§ DOCUMENT EXTRACT:
Getting slapped by Will Smith during the live telecast of the 2022 Academy Awards is something none of us could possibly comprehend. It's surreal. It's also so belittling of the person who delivered the slap that the best revenge is to shrug it off and move on to weightier matters. I figured an A-plus comic like Rock would understand this and attack his first stand-up set in five years with a fiery indifference to this embarrassment. Instead, he chose to embarrass himself.

A Stand-Up Spectacle Unworthy Of The Hype

Chris Rock's "Selective Outrage" was Netflix's first live streaming event, and the outlet treated it like a coronation. Rock's friends and admirers, young and old, turned out for a pre-show presentation that portended a stand-up set for the ages. The sight of Kareem Abdul-Jabbar was particularly encouraging, given his vehement support of the trans community in the face of a right-wing-driven campaign disputing their very right to exist.

Rock, perhaps leery of his colleague Dave Chappelle's TERF-friendly dismissal of trans people, made a glancing joke about the Kardashian family's acceptance of Caitlyn Jenner before explaining how his blue-collar brothers would lose their minds if their father pursued gender reassignment. The bit was meant to enlighten "wokes" — and, yes, he disappointingly used that term as a pejorative during his routine — as to the difficulty of getting regular people to adjust to the concept of transgenderism. Amazingly, Louis C.K., Rock's disgraced former writing partner, was more gracefully understanding of gender fluidity — which he compared to playing a fretless bass — in his most recent stand-up special.

The title "Selective Outrage" prompted hope that Rock would train his ire on our social-media-addled obsession with tabloid sideshows like the Kardashians and the British Royal Family. Instead, Rock sunk undue minutes of his set into celebrating Robert Kardashian's role in exonerating O.J. Simpson of murder (when he was merely a periphery player in the legal soap opera) and excoriating mixed-race Meghan Markle for marrying into a famously exclusionary lily-white clan.

§ WORK ORDER: Decide whether each statement below agrees with the review of Chris Rock's "Selective Outrage" above. Give yes or no for each, with the deciding words of the review quoted. (a) "Selective Outrage" was Rock's first stand-up set in five years. (b) Rock avoided using "wokes" as a pejorative in his routine. (c) The review describes Robert Kardashian as a central figure in O.J. Simpson's legal case.

§ DATA:

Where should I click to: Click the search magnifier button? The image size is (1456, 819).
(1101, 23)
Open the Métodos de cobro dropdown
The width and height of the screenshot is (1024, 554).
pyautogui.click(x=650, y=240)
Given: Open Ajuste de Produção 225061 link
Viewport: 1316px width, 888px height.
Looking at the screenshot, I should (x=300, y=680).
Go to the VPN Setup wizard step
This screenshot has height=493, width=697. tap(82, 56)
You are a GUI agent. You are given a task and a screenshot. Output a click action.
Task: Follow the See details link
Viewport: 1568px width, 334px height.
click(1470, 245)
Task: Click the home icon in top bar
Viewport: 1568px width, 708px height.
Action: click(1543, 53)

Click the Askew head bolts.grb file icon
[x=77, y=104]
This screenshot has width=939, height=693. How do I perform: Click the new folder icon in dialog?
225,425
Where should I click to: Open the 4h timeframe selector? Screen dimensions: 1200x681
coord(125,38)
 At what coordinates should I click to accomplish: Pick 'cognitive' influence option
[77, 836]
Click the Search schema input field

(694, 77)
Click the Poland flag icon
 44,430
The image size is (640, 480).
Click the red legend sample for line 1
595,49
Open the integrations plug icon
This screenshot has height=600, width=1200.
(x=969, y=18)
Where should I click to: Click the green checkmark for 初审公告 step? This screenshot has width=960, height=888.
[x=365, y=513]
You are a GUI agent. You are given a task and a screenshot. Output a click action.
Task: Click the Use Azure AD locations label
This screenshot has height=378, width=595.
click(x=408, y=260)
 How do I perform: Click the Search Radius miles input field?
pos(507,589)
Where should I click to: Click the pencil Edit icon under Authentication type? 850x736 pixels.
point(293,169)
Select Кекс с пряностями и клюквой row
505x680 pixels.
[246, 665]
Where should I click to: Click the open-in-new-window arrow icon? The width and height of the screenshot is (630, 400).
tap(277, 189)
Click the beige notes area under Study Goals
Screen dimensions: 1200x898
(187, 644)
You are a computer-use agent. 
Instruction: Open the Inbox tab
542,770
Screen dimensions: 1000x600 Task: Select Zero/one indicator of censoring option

§ PROBLEM SOLUTION:
(a) Yes: "his first stand-up set in five years"
(b) No: "he disappointingly used that term as a pejorative during his routine"
(c) No: "when he was merely a periphery player in the legal soap opera"